==== Data rows ====
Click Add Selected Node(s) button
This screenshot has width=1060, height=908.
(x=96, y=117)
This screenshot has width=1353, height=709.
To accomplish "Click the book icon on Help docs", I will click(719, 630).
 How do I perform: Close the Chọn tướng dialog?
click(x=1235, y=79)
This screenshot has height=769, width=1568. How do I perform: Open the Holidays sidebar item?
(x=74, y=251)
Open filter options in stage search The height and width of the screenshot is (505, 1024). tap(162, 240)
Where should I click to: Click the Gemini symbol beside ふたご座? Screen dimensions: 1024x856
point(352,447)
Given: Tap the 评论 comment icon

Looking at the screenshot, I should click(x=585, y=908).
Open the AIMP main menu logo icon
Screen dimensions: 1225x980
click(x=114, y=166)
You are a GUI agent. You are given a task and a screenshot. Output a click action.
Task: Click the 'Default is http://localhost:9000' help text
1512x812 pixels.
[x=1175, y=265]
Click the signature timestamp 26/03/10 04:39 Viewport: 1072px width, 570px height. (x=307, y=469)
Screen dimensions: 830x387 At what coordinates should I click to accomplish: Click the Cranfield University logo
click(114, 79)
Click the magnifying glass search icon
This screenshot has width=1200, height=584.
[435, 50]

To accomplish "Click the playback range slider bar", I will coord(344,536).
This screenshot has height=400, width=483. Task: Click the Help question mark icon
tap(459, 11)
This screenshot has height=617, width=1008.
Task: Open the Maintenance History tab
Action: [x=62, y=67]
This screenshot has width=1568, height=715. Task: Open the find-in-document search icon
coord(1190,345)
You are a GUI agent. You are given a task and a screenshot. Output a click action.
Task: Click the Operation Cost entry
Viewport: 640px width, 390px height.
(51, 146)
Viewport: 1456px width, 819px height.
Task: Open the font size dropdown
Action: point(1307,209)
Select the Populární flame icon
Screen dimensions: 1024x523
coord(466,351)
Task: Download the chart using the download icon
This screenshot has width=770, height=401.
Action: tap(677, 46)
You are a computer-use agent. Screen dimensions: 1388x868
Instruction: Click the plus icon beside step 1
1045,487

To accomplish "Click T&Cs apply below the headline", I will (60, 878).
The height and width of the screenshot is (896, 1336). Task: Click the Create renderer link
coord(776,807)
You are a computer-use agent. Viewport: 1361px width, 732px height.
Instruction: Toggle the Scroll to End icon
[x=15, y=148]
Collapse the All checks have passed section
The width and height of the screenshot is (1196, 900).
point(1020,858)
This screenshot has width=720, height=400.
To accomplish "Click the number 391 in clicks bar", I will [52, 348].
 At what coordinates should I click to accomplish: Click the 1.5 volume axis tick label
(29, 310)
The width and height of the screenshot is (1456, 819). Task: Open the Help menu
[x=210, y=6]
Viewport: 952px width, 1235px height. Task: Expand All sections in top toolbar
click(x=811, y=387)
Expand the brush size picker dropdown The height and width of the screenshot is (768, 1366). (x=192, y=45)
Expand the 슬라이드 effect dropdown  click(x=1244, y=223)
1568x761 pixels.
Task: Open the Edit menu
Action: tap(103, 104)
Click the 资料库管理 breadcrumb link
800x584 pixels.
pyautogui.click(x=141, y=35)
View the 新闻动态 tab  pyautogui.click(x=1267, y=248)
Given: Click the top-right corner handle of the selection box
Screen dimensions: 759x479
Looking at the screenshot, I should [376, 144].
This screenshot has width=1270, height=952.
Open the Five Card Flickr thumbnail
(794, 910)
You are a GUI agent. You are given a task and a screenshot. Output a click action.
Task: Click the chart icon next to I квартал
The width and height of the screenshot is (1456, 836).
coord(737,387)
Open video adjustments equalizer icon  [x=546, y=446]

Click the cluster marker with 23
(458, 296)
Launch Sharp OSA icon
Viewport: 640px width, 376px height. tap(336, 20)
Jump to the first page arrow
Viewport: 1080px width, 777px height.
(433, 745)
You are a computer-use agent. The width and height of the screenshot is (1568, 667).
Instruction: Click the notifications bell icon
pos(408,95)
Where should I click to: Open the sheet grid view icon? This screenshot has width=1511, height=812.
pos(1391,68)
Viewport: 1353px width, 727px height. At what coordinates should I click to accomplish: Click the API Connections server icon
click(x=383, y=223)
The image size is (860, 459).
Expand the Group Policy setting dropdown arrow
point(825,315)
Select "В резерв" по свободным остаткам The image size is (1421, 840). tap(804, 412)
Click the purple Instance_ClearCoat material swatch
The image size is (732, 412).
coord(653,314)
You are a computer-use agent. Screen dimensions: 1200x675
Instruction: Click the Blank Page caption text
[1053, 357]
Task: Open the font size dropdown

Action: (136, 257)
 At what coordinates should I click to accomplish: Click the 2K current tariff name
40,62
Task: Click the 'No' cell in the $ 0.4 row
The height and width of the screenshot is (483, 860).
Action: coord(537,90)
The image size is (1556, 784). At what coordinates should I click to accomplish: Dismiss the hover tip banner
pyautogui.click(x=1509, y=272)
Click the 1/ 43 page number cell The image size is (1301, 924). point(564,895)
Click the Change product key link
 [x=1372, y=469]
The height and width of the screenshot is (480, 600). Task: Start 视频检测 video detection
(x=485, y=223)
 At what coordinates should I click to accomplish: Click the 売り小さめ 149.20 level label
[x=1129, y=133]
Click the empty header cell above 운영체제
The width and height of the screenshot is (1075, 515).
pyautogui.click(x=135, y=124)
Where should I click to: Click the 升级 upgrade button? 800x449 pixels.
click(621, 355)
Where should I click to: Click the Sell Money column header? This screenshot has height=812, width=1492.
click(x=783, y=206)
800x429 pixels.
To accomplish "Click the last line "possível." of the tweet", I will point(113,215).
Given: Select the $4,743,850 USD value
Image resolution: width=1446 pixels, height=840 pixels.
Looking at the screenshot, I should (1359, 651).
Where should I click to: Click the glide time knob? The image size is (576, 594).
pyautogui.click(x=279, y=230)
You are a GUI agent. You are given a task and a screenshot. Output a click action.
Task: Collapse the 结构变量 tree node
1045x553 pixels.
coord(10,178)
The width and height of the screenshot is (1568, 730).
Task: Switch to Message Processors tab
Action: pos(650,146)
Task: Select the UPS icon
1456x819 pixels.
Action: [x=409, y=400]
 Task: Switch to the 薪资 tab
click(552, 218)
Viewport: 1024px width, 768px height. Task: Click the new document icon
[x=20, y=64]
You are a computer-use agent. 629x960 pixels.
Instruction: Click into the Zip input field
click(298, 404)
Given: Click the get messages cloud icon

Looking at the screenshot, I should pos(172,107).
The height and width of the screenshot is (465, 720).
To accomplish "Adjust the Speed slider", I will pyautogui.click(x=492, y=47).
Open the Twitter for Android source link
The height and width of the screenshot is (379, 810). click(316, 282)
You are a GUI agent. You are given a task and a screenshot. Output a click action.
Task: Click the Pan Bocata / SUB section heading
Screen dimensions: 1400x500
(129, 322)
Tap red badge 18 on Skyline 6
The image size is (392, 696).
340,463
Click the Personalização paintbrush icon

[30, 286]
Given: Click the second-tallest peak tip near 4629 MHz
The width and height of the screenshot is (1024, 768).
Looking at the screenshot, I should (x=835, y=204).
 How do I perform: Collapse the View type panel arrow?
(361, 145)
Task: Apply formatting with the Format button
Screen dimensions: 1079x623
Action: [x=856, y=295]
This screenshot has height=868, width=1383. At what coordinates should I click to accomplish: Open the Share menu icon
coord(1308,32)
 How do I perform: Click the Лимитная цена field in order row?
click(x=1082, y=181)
====
§ **What needs to be done**
Write out the rows above from the start through the line containing "point(352,447)", both ends included, reproducing each line exactly.

§ **Result of this task**
Click Add Selected Node(s) button
This screenshot has width=1060, height=908.
(x=96, y=117)
This screenshot has width=1353, height=709.
To accomplish "Click the book icon on Help docs", I will click(719, 630).
 How do I perform: Close the Chọn tướng dialog?
click(x=1235, y=79)
This screenshot has height=769, width=1568. How do I perform: Open the Holidays sidebar item?
(x=74, y=251)
Open filter options in stage search The height and width of the screenshot is (505, 1024). tap(162, 240)
Where should I click to: Click the Gemini symbol beside ふたご座? Screen dimensions: 1024x856
point(352,447)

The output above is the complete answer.